Le juge Gariépy s’est aussi rangé du côté de M. Leblanc quant au moyen pris pour se défendre contre la « menace », estimant qu’après avoir demandé à au moins trois reprises à Lionel Martineau de quitter le terrain et tenté sans succès de barrer la route au chien qui s’approchait d’un enfant, il ne lui restait plus beaucoup d’options. « Aurait-il dû penser à [saisir la laisse du chien]? Aurait-il pu la saisir? Autant de questions qui demandent réflexion et l’accusé n’avait pas le loisir de réfléchir à ces éventualités », a-t-il analysé, comparant le choix qu’a dû faire l’accusé à celui d’un policier devant une situation critique. De plus, dans le contexte, « l’accusé a utilisé une force des plus minimales » sur la victime pour l’expulser de son terrain, même si les conséquences ont potentiellement mené à sa mort.

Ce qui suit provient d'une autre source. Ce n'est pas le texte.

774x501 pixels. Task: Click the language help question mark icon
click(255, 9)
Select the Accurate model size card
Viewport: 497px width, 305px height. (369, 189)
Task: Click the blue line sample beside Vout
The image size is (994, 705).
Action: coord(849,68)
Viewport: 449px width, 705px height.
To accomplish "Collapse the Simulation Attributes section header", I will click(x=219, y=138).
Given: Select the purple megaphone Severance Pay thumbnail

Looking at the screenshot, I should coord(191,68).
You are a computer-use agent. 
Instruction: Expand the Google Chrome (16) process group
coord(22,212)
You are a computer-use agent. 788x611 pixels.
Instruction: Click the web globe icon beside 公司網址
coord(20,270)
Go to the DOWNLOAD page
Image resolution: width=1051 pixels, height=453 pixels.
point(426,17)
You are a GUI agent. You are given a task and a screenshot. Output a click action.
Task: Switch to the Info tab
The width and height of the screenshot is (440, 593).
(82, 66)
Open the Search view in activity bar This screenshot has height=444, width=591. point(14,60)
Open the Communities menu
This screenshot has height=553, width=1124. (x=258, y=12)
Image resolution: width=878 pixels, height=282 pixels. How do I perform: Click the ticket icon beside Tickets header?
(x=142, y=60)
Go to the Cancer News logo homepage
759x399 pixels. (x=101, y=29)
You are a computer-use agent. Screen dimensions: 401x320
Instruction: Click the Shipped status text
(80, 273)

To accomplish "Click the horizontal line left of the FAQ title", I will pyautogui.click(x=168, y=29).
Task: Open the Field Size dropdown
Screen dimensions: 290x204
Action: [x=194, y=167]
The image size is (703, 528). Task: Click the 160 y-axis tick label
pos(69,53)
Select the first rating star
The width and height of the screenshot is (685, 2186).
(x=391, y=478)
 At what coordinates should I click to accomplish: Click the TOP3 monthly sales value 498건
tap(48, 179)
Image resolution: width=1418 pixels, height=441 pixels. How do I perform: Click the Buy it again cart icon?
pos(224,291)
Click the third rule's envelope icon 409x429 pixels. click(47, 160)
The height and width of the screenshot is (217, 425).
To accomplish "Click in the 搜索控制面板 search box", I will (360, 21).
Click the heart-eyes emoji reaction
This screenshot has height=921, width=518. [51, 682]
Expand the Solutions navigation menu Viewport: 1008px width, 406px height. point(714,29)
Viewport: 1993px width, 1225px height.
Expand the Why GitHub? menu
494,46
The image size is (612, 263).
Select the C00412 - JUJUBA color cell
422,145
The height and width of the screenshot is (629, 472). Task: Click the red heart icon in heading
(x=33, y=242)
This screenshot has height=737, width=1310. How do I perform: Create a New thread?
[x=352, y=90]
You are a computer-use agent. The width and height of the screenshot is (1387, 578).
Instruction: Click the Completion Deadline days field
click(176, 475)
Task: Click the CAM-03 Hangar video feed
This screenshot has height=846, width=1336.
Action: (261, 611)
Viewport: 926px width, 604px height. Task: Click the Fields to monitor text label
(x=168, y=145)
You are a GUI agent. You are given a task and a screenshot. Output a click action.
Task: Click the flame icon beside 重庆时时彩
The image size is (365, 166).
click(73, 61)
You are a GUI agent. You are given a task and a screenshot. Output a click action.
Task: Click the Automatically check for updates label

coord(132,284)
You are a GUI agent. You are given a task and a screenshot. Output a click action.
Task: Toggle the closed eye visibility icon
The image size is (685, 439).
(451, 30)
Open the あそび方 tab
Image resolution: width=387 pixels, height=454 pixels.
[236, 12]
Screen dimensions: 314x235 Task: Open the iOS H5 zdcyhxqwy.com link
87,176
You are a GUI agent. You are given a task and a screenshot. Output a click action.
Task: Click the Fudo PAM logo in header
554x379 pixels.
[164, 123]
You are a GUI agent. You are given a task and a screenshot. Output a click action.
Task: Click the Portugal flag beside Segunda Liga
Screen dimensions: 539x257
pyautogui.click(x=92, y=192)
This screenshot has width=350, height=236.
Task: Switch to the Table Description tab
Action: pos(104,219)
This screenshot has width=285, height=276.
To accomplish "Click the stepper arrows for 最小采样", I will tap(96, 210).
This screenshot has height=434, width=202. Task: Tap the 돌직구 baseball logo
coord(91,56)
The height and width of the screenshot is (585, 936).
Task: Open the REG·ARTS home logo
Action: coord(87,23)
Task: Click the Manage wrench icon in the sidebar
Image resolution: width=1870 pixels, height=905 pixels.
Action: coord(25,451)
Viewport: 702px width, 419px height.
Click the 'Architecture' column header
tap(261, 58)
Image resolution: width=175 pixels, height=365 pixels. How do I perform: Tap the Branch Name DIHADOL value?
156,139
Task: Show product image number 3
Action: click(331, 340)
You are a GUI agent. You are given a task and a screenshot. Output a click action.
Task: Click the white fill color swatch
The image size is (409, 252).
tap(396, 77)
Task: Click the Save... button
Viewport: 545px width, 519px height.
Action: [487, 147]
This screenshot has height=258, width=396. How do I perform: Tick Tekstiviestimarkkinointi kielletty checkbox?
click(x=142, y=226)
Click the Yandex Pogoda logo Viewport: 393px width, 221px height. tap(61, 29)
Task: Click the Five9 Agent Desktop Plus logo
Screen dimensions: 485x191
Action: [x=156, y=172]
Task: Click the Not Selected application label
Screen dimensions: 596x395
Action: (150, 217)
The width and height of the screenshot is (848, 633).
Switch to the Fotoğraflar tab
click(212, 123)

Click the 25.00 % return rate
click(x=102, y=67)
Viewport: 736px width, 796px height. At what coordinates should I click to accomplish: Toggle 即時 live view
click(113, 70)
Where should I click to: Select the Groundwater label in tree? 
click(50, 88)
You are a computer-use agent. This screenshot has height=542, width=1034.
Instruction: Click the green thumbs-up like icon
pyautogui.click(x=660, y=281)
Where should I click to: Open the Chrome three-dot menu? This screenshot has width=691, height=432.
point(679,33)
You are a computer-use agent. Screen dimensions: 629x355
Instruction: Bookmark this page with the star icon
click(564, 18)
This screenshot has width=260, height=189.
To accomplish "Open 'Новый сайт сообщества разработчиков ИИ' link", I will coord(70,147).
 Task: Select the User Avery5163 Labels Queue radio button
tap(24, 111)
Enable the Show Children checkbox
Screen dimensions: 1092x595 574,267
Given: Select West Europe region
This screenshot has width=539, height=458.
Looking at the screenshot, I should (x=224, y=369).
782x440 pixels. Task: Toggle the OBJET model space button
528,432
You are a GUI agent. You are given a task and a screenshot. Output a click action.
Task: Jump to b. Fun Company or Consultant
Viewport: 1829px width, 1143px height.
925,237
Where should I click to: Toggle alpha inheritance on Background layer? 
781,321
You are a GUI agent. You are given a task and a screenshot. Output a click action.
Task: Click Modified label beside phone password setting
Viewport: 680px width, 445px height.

C’est ainsi que Benoit Gariépy a déclaré non coupable Abraham Leblanc des deux chefs pesant contre lui. Du même coup, deux requêtes suspendues (requête en divulgation de la preuve et requête en arrêt des procédures) formulées par Me Martin Latour, avocat de la défense, n’auront pas à être traitées puisque les conclusions sont à sa satisfaction. Me Latour était toutefois absent au moment de la lecture du jugement et n’a pas été en mesure de commenter le verdict.
En appel?
Du côté du Directeur des poursuites criminelles et pénales, Me Marie-Claude Morin a affirmé peu après la lecture du verdict qu’elle allait prendre « le temps de le lire et d’en discuter avec les procureurs chargés des appels. Dans un dossier comme celui-ci, comme c’est le cas pour toutes les situations d’acquittement, on se doit de réfléchir et d’évaluer la possibilité ou non d’un appel ». Me Morin en profite aussi pour remercier la famille de Lionel Martineau pour sa collaboration tout au long du processus qui s’est échelonné sur près de 4 ans. Il n’a toutefois pas été possible de parler à un membre de la famille Martineau pour recueillir des commentaires avant de mettre sous presse. Rappelons que les enfants du défunt avaient de leur côté intenté une poursuite au civil contre Abraham Leblanc en août 2022, lui réclamant une somme de 310 000 $ à titre de dommages et intérêts pour responsabilité civile. Cette poursuite avait été suspendue le temps que le jugement du procès criminel soit rendu.